Of the material below, the lines to be retyped are those from the line containing "Pedoman Media Siber (41, 2468)" through the line containing "Jamsostek Award 2026", inclusive; reproduce them exactly.

BEGIN

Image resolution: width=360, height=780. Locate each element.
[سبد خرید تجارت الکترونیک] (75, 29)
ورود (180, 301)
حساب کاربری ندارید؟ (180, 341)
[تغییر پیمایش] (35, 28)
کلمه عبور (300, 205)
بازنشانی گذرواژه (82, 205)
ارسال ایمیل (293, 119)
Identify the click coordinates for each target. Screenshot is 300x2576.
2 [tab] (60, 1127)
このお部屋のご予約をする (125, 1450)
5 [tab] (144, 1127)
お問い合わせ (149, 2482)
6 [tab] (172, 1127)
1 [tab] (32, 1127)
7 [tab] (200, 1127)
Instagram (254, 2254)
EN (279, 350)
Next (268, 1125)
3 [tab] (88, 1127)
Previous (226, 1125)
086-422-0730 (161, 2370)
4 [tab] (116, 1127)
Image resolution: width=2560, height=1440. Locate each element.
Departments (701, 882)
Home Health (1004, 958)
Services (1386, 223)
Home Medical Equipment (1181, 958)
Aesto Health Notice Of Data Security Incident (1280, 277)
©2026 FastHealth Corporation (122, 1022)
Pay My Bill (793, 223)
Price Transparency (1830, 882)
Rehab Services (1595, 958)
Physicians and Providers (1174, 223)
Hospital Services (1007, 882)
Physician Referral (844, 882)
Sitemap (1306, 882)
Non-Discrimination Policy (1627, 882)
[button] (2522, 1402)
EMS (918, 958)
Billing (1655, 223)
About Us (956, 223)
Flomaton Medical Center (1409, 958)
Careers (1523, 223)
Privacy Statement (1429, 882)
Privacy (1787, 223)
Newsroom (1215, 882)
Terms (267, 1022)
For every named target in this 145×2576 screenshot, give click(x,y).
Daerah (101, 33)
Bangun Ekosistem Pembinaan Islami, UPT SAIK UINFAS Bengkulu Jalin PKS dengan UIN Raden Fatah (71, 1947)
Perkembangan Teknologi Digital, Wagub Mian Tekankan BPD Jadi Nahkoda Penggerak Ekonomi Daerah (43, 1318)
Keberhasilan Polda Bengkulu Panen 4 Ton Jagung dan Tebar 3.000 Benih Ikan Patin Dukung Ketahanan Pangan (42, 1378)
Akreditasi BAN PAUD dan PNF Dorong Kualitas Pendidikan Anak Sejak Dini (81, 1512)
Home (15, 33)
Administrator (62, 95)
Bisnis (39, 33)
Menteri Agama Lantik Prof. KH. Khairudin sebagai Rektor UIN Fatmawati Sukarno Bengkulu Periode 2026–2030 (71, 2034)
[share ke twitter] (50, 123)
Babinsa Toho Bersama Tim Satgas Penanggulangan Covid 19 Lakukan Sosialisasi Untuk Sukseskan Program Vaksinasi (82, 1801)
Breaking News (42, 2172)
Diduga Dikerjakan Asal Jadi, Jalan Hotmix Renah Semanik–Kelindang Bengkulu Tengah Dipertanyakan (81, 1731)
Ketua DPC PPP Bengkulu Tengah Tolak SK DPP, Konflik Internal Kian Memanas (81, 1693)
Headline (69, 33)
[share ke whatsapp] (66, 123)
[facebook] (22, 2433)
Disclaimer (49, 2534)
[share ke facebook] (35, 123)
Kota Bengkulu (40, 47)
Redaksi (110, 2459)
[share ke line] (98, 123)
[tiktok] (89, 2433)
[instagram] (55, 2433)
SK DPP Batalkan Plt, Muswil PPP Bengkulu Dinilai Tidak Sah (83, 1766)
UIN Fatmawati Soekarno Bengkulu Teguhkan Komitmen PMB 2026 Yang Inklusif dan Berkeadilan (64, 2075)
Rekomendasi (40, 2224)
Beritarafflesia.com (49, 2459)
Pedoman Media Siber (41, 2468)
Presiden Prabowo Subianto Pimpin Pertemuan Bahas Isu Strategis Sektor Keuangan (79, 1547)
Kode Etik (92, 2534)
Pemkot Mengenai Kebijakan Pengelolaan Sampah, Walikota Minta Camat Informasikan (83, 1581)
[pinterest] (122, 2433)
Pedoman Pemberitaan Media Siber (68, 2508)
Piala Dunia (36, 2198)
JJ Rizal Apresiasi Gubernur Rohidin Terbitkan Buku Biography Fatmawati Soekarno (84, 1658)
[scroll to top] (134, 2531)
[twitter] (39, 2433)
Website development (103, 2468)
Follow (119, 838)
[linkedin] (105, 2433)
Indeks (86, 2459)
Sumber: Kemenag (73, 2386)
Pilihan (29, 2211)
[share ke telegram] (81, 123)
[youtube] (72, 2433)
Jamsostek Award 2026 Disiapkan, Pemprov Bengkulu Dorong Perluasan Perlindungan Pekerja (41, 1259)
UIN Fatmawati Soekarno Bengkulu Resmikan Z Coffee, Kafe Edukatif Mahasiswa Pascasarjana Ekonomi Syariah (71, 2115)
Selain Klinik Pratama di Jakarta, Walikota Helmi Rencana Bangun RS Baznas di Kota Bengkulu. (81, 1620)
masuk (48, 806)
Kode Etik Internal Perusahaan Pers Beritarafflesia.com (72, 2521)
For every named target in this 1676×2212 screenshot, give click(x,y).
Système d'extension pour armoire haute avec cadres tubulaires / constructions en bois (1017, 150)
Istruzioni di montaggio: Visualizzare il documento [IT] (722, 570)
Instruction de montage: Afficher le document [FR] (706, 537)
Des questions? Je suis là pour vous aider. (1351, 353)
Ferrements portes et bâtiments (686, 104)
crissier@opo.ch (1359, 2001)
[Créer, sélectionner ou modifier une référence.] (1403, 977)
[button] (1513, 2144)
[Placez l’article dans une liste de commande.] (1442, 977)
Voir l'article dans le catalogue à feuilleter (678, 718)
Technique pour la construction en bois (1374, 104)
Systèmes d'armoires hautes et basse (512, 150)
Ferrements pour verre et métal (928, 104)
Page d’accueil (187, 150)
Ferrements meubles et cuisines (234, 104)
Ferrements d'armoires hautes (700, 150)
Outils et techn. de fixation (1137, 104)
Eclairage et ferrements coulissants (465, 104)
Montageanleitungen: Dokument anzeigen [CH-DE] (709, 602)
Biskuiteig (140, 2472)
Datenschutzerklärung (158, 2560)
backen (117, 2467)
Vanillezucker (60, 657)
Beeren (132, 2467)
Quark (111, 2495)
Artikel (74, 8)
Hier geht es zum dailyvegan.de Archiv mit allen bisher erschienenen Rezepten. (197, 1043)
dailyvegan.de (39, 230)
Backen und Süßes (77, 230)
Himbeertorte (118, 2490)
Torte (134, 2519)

END

• Response to this exercise:
Pedoman Media Siber (41, 2468)
Presiden Prabowo Subianto Pimpin Pertemuan Bahas Isu Strategis Sektor Keuangan (79, 1547)
Kode Etik (92, 2534)
Pemkot Mengenai Kebijakan Pengelolaan Sampah, Walikota Minta Camat Informasikan (83, 1581)
[pinterest] (122, 2433)
Pedoman Pemberitaan Media Siber (68, 2508)
Piala Dunia (36, 2198)
JJ Rizal Apresiasi Gubernur Rohidin Terbitkan Buku Biography Fatmawati Soekarno (84, 1658)
[scroll to top] (134, 2531)
[twitter] (39, 2433)
Website development (103, 2468)
Follow (119, 838)
[linkedin] (105, 2433)
Indeks (86, 2459)
Sumber: Kemenag (73, 2386)
Pilihan (29, 2211)
[share ke telegram] (81, 123)
[youtube] (72, 2433)
Jamsostek Award 2026 Disiapkan, Pemprov Bengkulu Dorong Perluasan Perlindungan Pekerja (41, 1259)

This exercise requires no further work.